Earlier this year, Ms. Hunt and her supporters gathered more than 90,000 signatures from Dallas voters to put the issue on the city's November ballot. "Do we want to create beautiful places and attract the creative class to Dallas?" Ms. Hunt says. "Or will the city sacrifice its only natural asset in order to shave a few minutes off of a suburban commuter's trip?"

The coalition opposing Ms. Hunt is vast. Joining Dallas Mayor Tom Leppert and Ms. Hunt's 13 council colleagues to fight the referendum are most of the area's local, state and federal politicians, chambers of commerce and business leaders. Even maverick former mayor Laura Miller, who rarely missed an opportunity to challenge developers seeking city subsidies, considers the six-lane tollway acceptable in light of the recreational and scenic uses that will come with it, including an estimated 30 miles of trails, and 22 soccer fields.

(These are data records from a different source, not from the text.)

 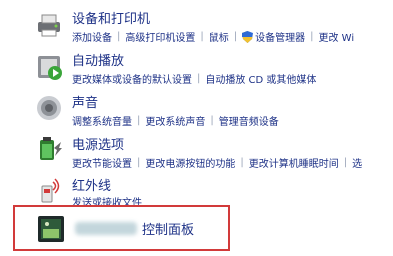 I want to click on category-links: 添加设备 | 高级打印机设置 | 鼠标 | 设备管理器 | 更改 Wi, so click(x=213, y=36).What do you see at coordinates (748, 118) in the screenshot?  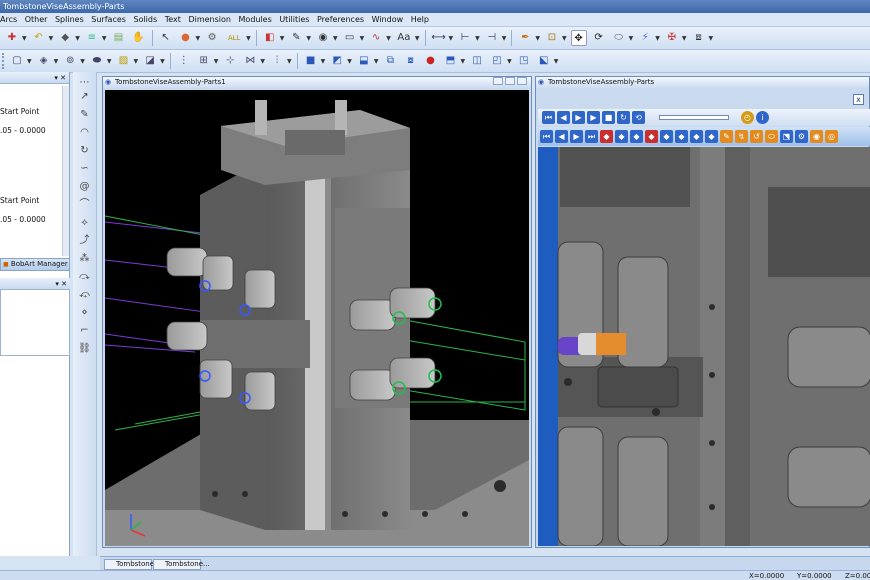 I see `clock-icon: ◴` at bounding box center [748, 118].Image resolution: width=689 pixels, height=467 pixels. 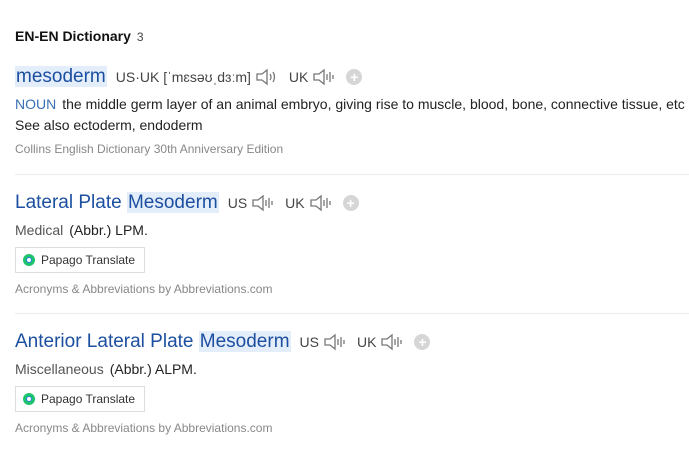 I want to click on section-title: EN-EN Dictionary 3, so click(x=80, y=36).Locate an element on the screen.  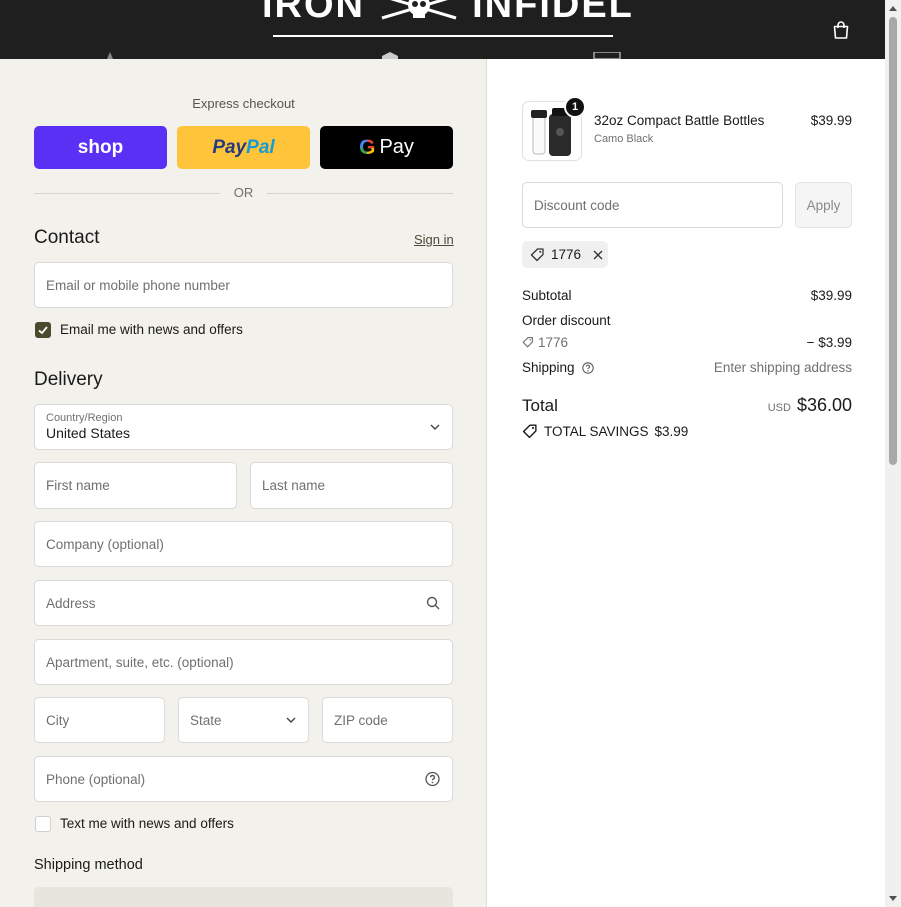
state-select: State is located at coordinates (244, 720).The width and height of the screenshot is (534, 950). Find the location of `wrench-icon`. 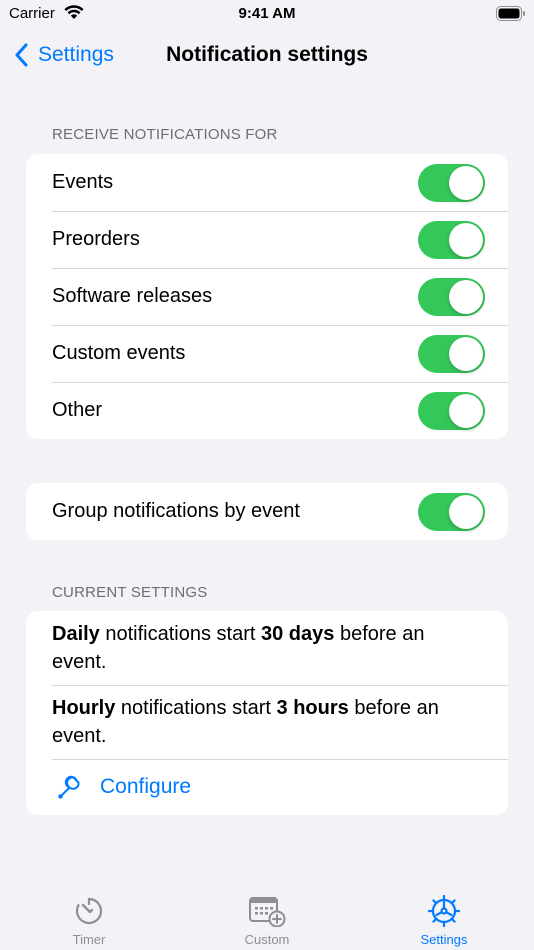

wrench-icon is located at coordinates (69, 787).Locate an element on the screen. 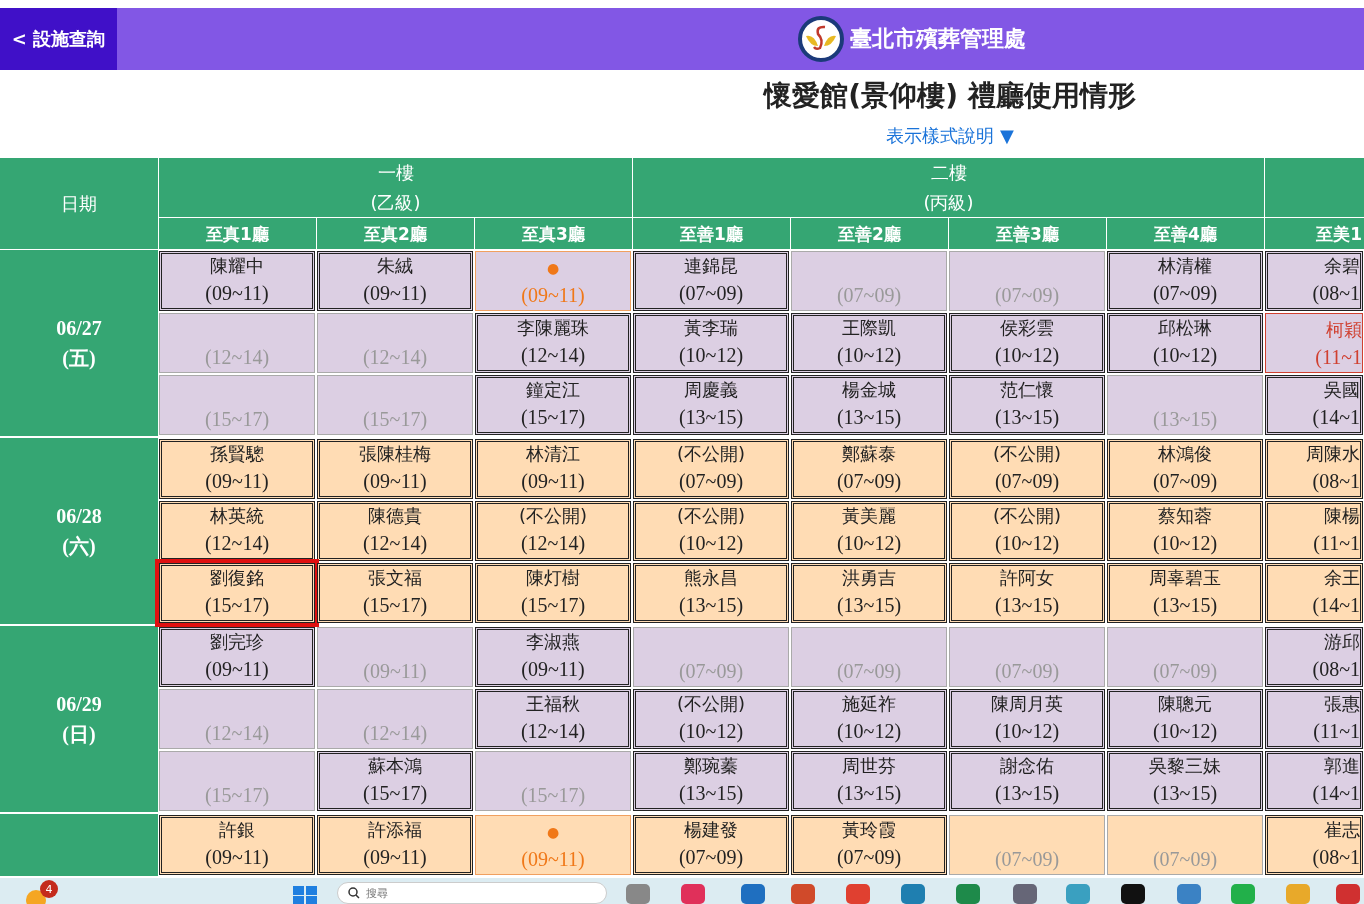  slot-cell: 陳周月英 (10~12) is located at coordinates (1027, 719).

Among those who have donated to a political action committee opposing the referendum are apartment developer JPI Multifamily Investments LP; Harlan Crow, son of Dallas real-estate magnate Trammell Crow; and Margot Perot, wife of Electronic Data Systems Corp. founder H. Ross Perot. The Dallas Citizens Council, a group of roughly 100 of the city's business elite, provided $297,000 of the protollway committee's $1.2 million in funds raised.

Mr. Crow waves off the allegation that he and other downtown property owners are maneuvering to benefit their own properties. He characterized his downtown holdings, which include the 1,600-room Hilton Anatole hotel and the Dallas Market Center wholesale complex, as a fraction of his family's real-estate portfolio. "In terms of my personal financial benefit, it doesn't make any difference at all," he says. "If you make Dallas a better place, it will be a better place for everybody."

Some environmentalists argue that installing a tollway downtown will attract more cars and thus release more emissions in the area. But proponents, including Mayor Leppert, counter that the tollway will relieve traffic jams downtown by providing a "reliever route," and actually reduce emissions because there will be fewer cars idling in traffic.

Mayor Leppert, the chairman and chief executive of construction firm Turner Corp. prior to his election in June, describes the tollway as the linchpin of the entire Trinity River project. The mayor says that restricting or eliminating the tollway will make it challenging to gain federal money for planned expansions of highways feeding into downtown, because federal authorities won't widen roads with the result of funneling traffic into a bottleneck. Routing traffic elsewhere in lieu of building the tollway will cost an estimated $500 million more for buying properties along the alternate route, he says.

If voters reject the tollway, Mayor Leppert says, "then we are going to lose the opportunity to do the Trinity project for your generation and mine."